The Mountains Wild by Sarah Stewart Taylor
Published by Minotaur Books on June 23, 2020
Lucid prose makes it easy to follow the complex plot that carries a murder mystery across two continents and 23 years. The story jumps between two time periods as the protagonist tries to understand the circumstances that led to Erin Flaherty’s disappearance and presumed death.
Erin was raised in Long Island but she always had a strong interest in her family’s Irish history, in part because her father, Danny Flaherty, ran the kind of Irish bar that quietly passed the hat to support the IRA. She decides to visit Ireland in 1993, ostensibly to enjoy her youth. Her cousin Maggie D’Arcy eventually realizes that she had another motive.
Erin finds a place to stay in Dublin, where she is visited by some backpacking friends, including Brian Lombardi, who will marry Maggie and have a daughter with her before they divorce. Maggie bears a striking resemblance to Erin. They grew up as best friends.
Not long after the disappearance, Maggie goes to Dublin to look for Erin. Retracing Erin’s journeys, Maggie discovers that Erin had visited the Wicklow Mountains and made a return visit shortly before she disappeared. Other evidence suggests that Erin traveled to Dublin after her second visit to the mountains, but Maggie is poking around mountain paths when she finds Erin’s beloved necklace, making Maggie fear foul play. A German girl went missing in the area at about the same time, creating the fear of a serial killer. Unfortunately, neither Maggie nor the police can find an explanation for Erin’s disappearance.

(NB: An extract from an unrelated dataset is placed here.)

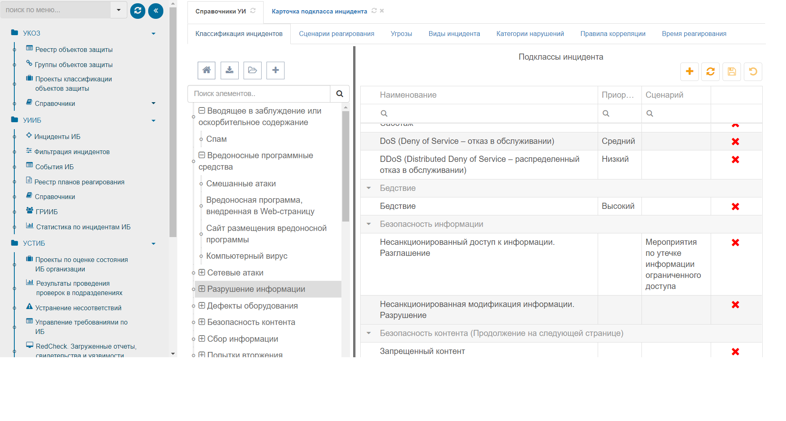Click the orange refresh icon above the table
The width and height of the screenshot is (786, 421).
710,72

In 2016, a Galway girl named Niamh Horrigan disappears in the mountains, potentially the latest victim of the serial killer. As the police search for her, they find human remains and a scarf that may have belonged to Erin. Danny doesn’t have the strength to go to Ireland himself so he asks Maggie to meet with the Irish police. By this point, Maggie has been a police officer for 20 years. She meets with Roly Byrne, the Irish cop who befriended her in 1993. After skillfully sidestepping Irish cops who want to freeze her out of the case, Maggie is given a consulting role that includes access to evidence concerning similar murders over the course of almost three decades. The key suspect seems to be Naill Deasey, but he wasn’t living in the mountains when all the murders were committed.

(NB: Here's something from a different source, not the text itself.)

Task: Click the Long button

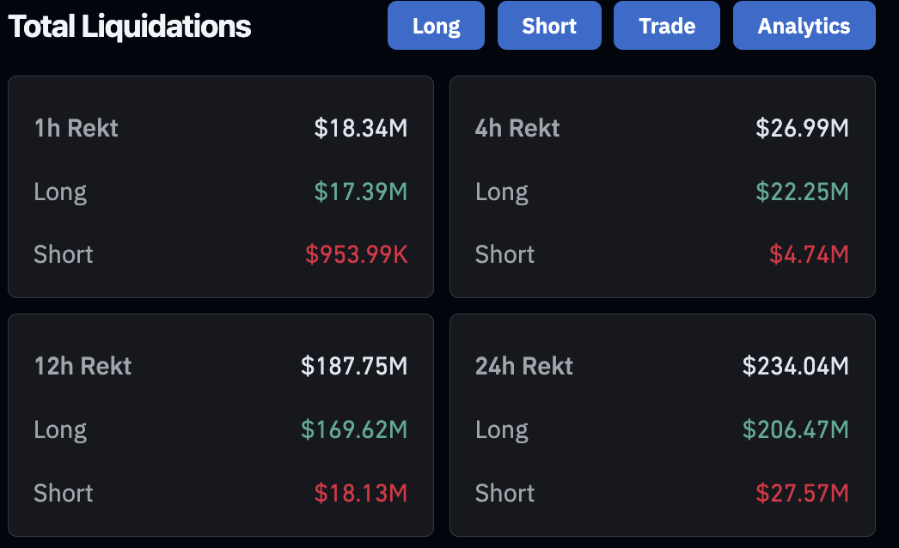Action: point(436,26)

While the story follows a familiar crime thriller formula — girl goes missing, the protagonist must find her before her abductor causes her death — Sarah Stewart Taylor invigorates the story with the kind of detail that makes the formula seem fresh. Some clues point to the truth while others misdirect, causing both Maggie and the reader to wonder where the truth lies. The killer’s identity comes as a surprise, at least to me, although the information needed to solve the whodunit comes fairly late in the story. The parallel stories in 1993 and 2016 allow the two tracks of the story to merge effectively, eventually making clear that Maggie has more than one mystery to solve. The plot is surprisingly tight. Despite weaving together multiple characters, deaths, and time frames, it leaves no loose ends dangling.
Maggie engages in a bit too much handwringing for my taste. When the blurb compares Taylor to Tana French and Kate Atkinson, perhaps handwringing protagonists are what the blurb writer has in mind, but unlike French and Atkinson, Taylor does not make her protagonist’s anger with an unfair world unbearably sanctimonious. I liked the plot of The Mountains Wild more than I liked the protagonist, but the plot is reason enough to read the book.